After that I ran nbdev_new (with some warning messages because the default github stuff is not available)

Then I changed settings.ini and _quarto.yml for the use with gitlab

Changes made in settings.ini

  • set doc_path = public
  • set branch = main instead of master
  • change doc_host to your gitlab pages url, e.g. https://{userid}.github.io/{reponame}
  • change git_url to your gitlab repo url, e.g. https://gitlab.com/{userid}/{reponame}

Changes in _quarto.yml

  • repo-branch: main
  • site-url same as above e.g. https://{userid}.gitlab.io/{reponame}
  • repo-url dito https://gitlab.com/{userid}/{reponame}

Note: I just blindly changed every line containing “github”, I really don’t know which of these is relevant. But it works :slight_smile:

And to use Gitlab pages you need to adapt the CI-pipeline, here is my (very simple) gitlab-ci.yml. I am using pipenv here, so you may have to remove/adapt the pipenv related statements.
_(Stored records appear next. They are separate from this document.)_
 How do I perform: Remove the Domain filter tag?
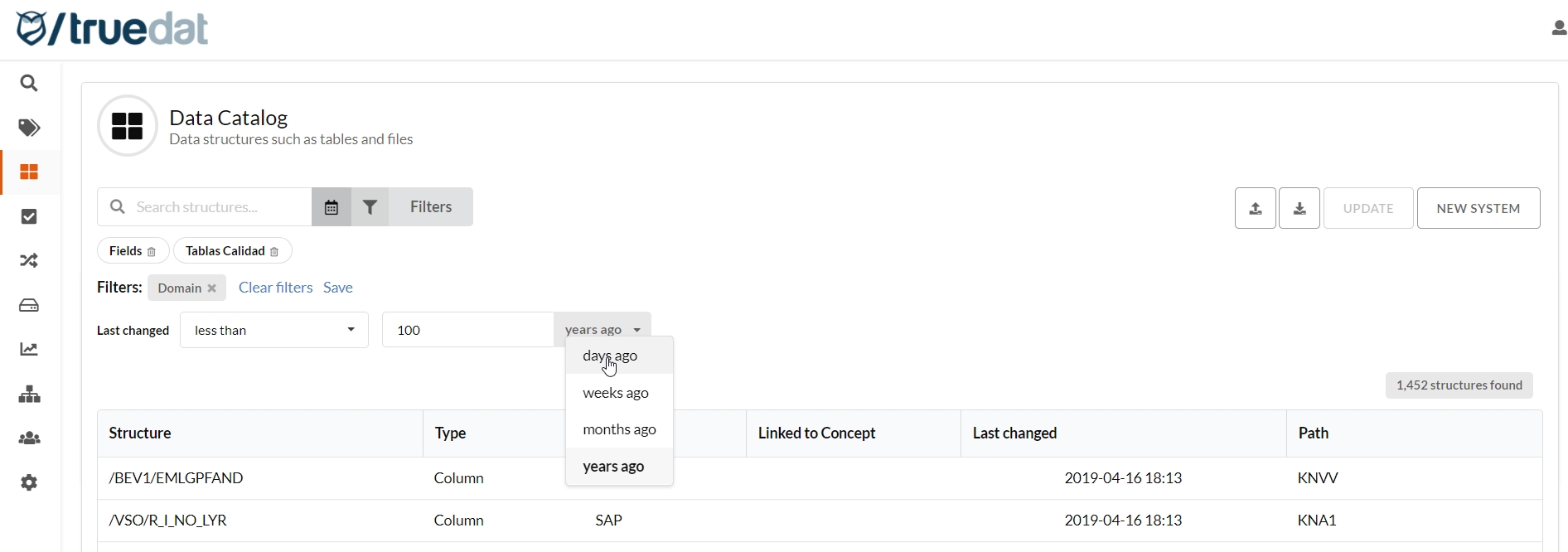(212, 288)
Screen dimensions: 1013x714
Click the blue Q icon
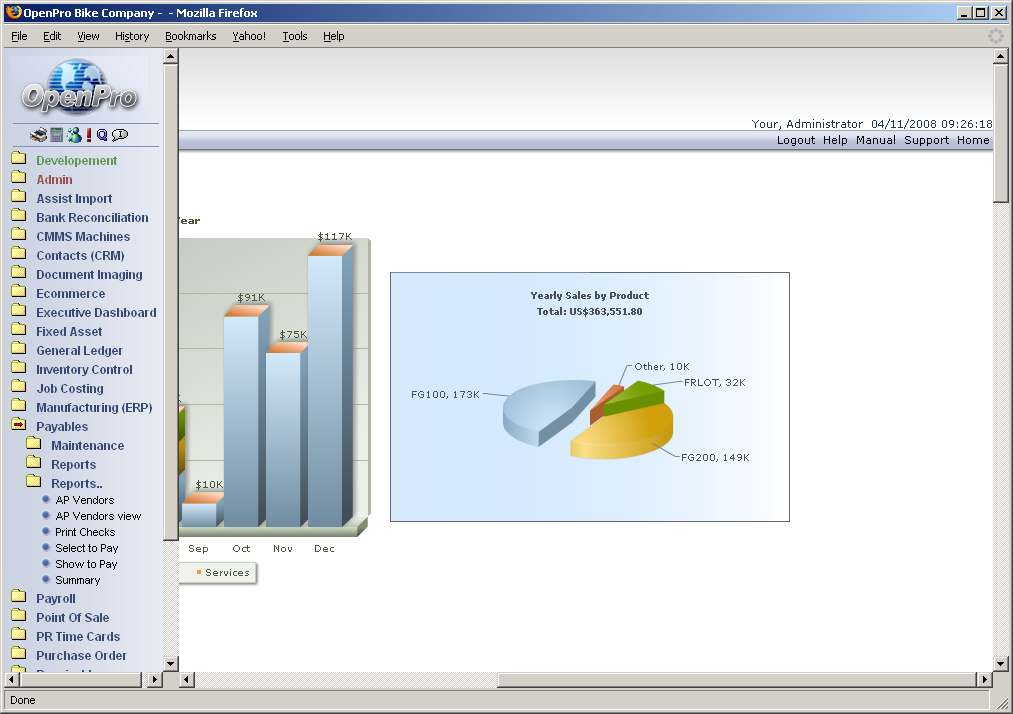[102, 135]
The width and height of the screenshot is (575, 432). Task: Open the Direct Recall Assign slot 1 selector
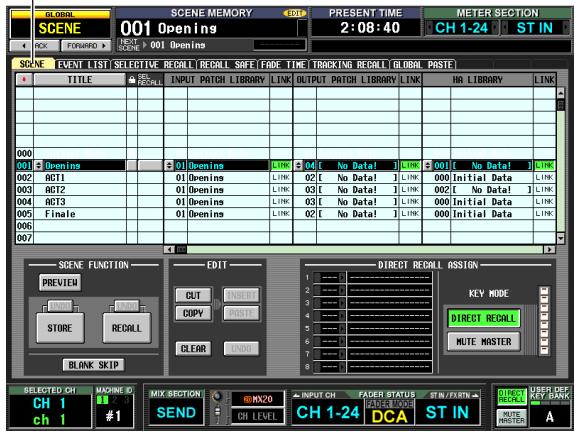click(x=330, y=278)
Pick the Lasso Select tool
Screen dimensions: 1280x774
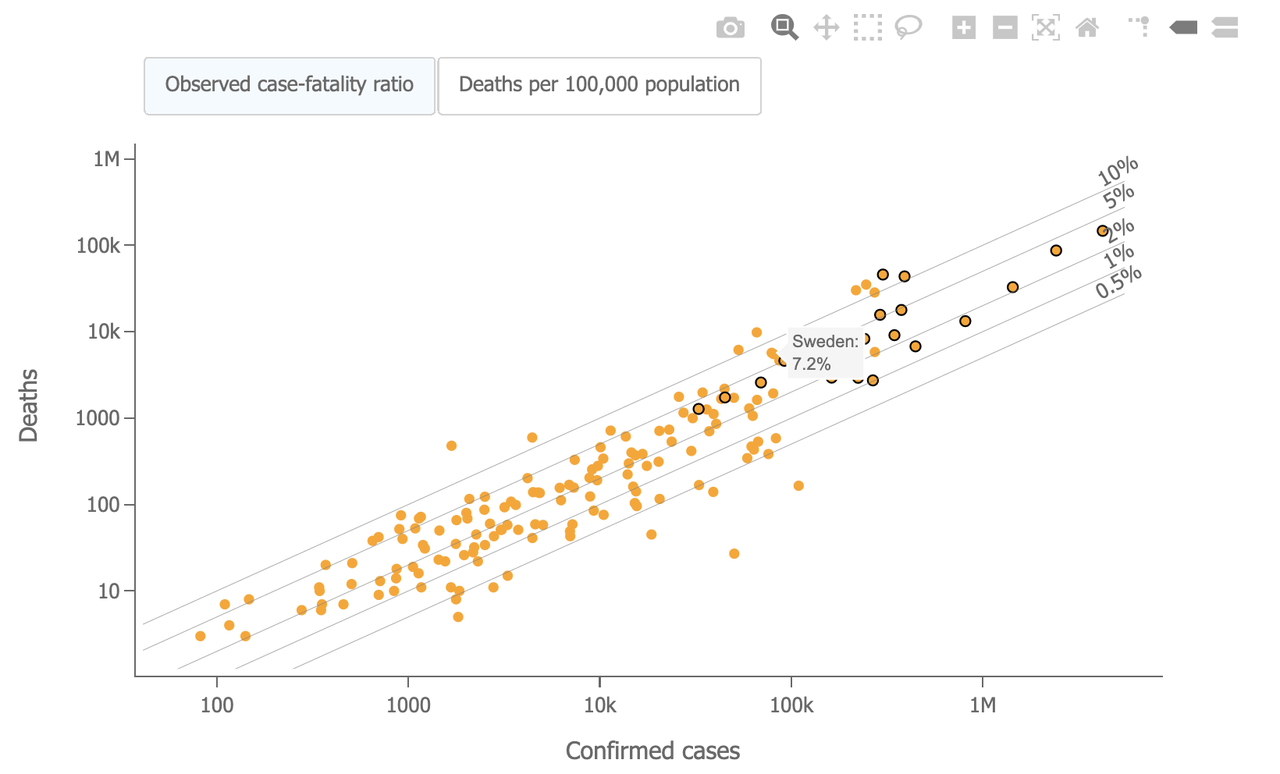click(908, 28)
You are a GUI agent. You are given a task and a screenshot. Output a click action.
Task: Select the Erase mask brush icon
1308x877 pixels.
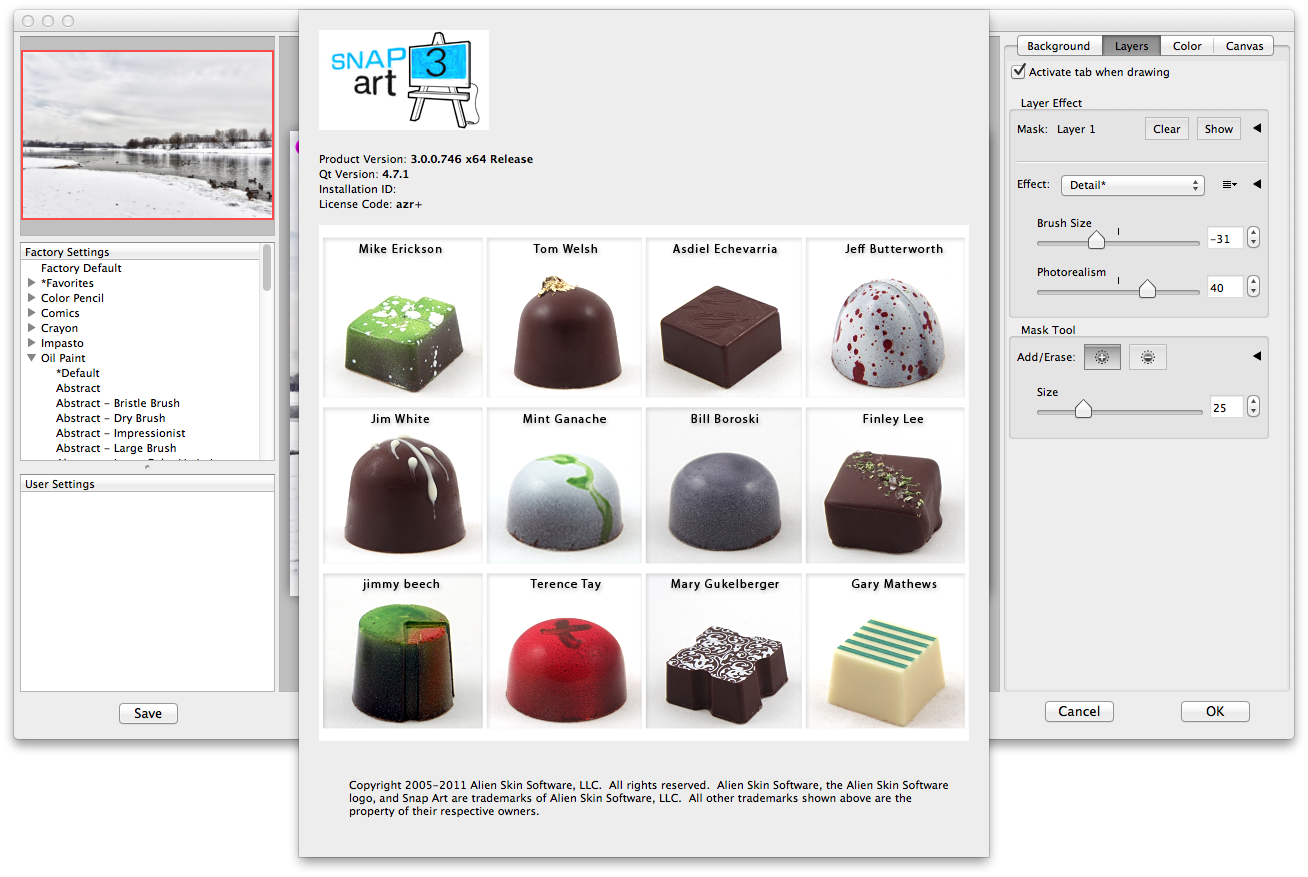tap(1147, 357)
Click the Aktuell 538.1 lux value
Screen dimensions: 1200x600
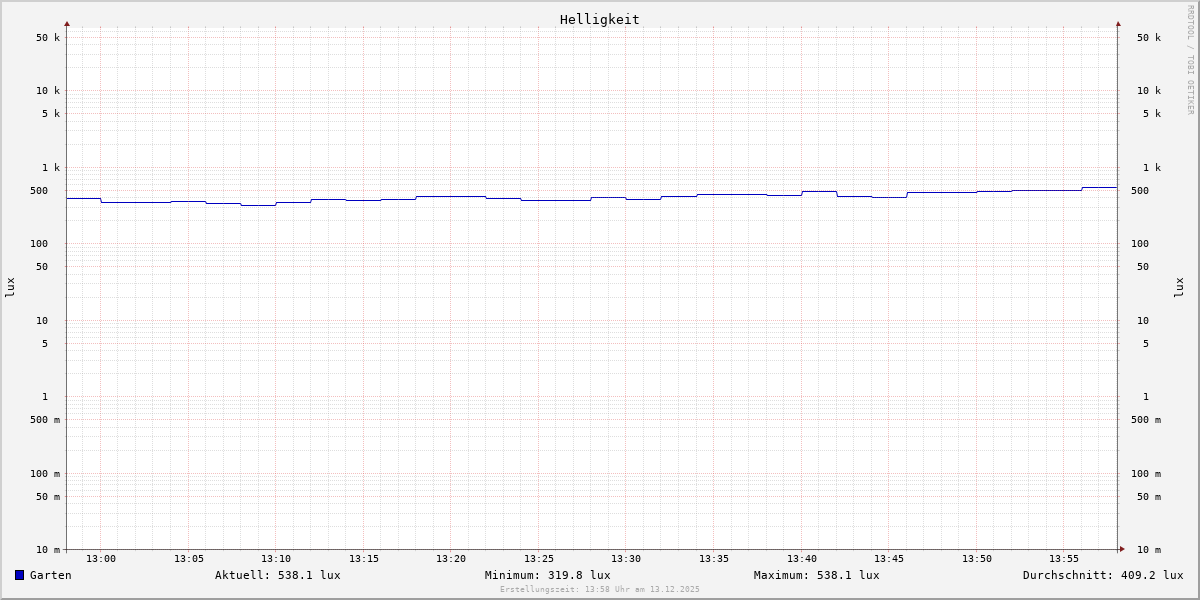277,575
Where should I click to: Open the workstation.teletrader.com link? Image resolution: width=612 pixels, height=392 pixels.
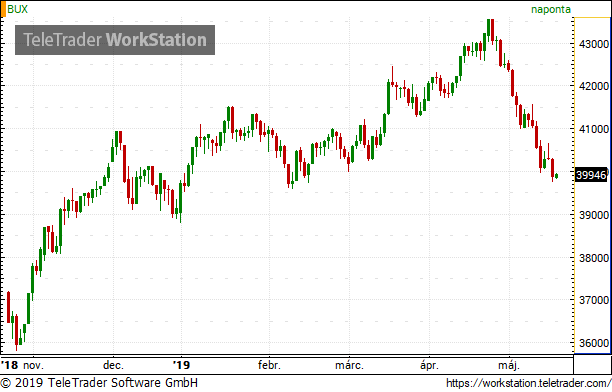[528, 383]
# The Docker image that will be used to build your app
image: python:3.8-bullseye
# Functions that should be executed before the build script is run
before_script:
  - apt install wget
  - wget "https://github.com/quarto-dev/quarto-cli/releases/download/v1.1.149/quarto-1.1.149-linux-amd64.deb"
  - dpkg -i quarto-1.1.149-linux-amd64.deb
  - pip3 install pipenv
  - pipenv install --dev
pages:
  script:
    - pipenv run nbdev_install
    - pipenv run nbdev_docs
  artifacts:
    paths:
      # The folder that contains the files to be exposed at the Page URL
      - public
  rules:
    # This ensures that only pushes to the default branch will trigger
    # a pages deploy
    - if: $CI_COMMIT_REF_NAME == $CI_DEFAULT_BRANCH

The nbdev command nbdev_publish doesn’t work here, you can simply push your changes and the docs will be build by the CI-pipeline.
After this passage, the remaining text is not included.